China closes North Korea business
The measure follows the UN sanctions voted in September
7 October, 2017
China ordered last week North Korean-owned businesses in the country to close, following the UN sanctions imposed over its nuclear and missile programmes, news wires reported. North Korean businesses and ventures with Chinese partners must close within 120 days of the UN Security Council's 11 September approval of the latest round of sanctions, which falls in early January. North Korean companies operate restaurants and other ventures in China, helping to provide the North with foreign currency. North Korean labourers work in Chinese factories and other businesses.
China is North Korea's main trading partner, making Beijing's cooperation essential to the success of sanctions aimed at stopping the North's pursuit of weapons technology. China, long North Korea's diplomatic protector, has gone along with the latest penalties out of growing frustration with leader Kim Jong Un's government.
One of five permanent Security Council members with veto power, China supports the latest sanctions but doesn't want to push North Korea too hard for fear Kim's government might collapse. Chinese leaders argue against doing anything that might hurt ordinary North Koreans. They agreed to the latest sanctions after the US toned down a proposal for a total ban on oil exports to the North. Chinese officials complain their country bears the cost of enforcing sanctions, which have hurt businesses in its northeast that trade with North Korea.
The latest round of UN sanctions bans countries from operating joint ventures with North Korea, most of which are in China. They also ban sales of natural gas to North Korea and purchases of the North's textile exports, another key revenue source. They order other nations to limit fuel supplies to the North.
China, which provides the bulk of North Korea's energy supplies, announced it would cut off gas and limit shipments of refined petroleum products, effective 1 January. It made no mention of crude oil, which makes up the bulk of Chinese energy supplies to North Korea and is not covered by the UN sanctions. China also has banned imports of North Korean coal, iron and lead ore, and seafood since early September.
Last week, China's foreign ministry appealed for dialogue to defuse the increasingly acrimonious dispute between US President Donald Trump's government and North Korea. “The Korean Peninsula nuclear issue is related to regional peace and stability,” ministry spokesman Lu Kang said. “Breaking the deadlock requires all relevant parties to show their sincerity.”

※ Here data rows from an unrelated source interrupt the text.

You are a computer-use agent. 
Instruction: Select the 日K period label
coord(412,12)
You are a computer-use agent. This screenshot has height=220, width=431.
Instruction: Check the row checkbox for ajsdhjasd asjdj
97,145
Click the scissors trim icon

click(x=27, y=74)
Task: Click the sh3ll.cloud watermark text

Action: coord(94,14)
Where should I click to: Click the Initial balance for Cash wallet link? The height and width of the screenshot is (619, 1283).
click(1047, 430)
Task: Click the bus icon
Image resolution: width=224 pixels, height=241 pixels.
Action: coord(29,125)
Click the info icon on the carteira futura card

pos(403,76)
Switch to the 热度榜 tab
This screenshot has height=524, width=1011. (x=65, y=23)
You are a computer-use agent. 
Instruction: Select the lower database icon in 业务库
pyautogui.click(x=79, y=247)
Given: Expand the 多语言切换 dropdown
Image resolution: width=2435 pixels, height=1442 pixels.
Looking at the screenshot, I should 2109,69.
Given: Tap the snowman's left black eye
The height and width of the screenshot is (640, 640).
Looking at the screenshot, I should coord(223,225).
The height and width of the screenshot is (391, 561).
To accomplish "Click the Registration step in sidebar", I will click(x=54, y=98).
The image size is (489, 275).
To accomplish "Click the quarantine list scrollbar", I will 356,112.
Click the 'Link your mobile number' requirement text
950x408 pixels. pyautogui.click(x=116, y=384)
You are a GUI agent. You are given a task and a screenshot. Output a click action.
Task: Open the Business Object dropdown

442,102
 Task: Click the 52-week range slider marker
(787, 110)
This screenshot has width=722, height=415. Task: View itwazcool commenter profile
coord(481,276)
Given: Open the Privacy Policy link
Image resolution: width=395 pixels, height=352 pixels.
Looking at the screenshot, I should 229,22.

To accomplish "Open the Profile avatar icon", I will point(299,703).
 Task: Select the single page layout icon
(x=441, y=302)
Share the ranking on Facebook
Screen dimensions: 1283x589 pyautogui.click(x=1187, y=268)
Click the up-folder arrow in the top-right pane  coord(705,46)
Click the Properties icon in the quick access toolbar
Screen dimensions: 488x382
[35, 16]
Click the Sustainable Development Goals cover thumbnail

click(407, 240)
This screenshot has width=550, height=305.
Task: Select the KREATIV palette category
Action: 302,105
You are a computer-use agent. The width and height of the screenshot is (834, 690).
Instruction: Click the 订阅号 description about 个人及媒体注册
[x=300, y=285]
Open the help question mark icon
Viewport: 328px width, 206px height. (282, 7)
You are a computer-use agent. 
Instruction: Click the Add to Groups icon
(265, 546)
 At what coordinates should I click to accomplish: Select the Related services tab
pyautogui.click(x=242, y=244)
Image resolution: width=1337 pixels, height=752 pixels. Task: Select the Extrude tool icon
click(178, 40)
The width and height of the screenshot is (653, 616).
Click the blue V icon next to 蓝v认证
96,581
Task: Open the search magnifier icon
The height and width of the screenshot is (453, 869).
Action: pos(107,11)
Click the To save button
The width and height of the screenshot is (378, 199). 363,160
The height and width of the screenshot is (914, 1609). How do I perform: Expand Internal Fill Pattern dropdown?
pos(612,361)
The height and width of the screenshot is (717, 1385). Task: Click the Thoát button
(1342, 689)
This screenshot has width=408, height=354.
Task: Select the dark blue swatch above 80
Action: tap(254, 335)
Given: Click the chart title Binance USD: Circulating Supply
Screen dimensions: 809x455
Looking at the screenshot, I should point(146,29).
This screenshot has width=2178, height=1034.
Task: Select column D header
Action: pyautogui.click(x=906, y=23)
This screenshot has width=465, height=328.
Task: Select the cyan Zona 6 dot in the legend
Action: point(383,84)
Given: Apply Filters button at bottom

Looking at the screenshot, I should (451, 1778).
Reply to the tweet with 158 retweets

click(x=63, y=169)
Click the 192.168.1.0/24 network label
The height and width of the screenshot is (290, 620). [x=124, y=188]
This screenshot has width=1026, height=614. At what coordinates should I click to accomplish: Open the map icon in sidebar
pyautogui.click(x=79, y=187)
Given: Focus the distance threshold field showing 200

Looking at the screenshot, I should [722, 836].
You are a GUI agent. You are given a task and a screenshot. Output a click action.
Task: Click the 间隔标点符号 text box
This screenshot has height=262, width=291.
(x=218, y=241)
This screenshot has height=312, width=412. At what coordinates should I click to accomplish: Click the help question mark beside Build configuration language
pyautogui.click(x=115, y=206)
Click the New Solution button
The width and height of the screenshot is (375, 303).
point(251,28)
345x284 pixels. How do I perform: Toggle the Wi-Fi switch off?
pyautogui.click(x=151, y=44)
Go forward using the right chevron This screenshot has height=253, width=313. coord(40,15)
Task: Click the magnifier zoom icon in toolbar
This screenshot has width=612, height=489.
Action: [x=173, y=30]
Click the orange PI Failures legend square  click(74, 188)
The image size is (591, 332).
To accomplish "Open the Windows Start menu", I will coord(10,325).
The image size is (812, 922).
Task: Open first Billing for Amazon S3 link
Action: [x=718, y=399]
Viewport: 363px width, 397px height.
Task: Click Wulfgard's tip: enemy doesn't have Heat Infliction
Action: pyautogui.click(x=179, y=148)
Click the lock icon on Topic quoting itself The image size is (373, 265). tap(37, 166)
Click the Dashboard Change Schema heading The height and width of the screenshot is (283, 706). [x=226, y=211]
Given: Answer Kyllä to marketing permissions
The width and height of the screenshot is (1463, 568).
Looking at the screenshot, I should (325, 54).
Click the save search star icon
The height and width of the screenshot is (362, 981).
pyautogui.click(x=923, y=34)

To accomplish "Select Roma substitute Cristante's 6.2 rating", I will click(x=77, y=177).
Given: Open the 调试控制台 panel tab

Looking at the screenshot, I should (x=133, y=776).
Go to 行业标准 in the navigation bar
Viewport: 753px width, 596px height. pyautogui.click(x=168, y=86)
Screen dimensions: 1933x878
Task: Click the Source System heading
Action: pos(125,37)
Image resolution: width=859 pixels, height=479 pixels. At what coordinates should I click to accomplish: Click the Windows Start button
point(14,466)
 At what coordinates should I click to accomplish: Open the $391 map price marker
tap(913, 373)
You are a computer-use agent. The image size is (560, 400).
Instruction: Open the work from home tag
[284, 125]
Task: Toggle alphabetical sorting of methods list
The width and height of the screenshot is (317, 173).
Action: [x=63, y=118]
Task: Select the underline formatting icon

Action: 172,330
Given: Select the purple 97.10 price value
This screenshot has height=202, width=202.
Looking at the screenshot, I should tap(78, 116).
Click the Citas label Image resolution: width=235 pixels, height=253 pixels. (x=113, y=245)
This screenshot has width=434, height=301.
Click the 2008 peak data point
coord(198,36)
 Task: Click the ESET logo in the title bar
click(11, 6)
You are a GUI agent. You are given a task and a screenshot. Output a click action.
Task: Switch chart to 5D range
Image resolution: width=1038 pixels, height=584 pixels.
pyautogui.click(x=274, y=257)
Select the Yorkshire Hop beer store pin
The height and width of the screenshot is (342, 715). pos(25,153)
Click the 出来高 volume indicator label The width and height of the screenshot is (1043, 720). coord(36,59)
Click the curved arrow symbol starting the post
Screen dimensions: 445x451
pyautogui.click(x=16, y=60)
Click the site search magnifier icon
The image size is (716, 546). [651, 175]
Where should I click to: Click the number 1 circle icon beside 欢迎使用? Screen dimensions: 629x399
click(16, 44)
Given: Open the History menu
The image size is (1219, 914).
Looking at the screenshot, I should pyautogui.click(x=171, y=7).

But while the UN, China and the US are squeezing on North Korea, Russia is giving the rogue state a cyber lifeline. Russian state-owned company TransTeleCom has provided a new internet connection to Kim Jong Un's regime. The move strengthens North Korea's cybersecurity capabilities at a time of heightened tensions with the US, and also reduces its reliance on China. Previously, North Korean internet traffic was funnelled through one sole link, provided by China.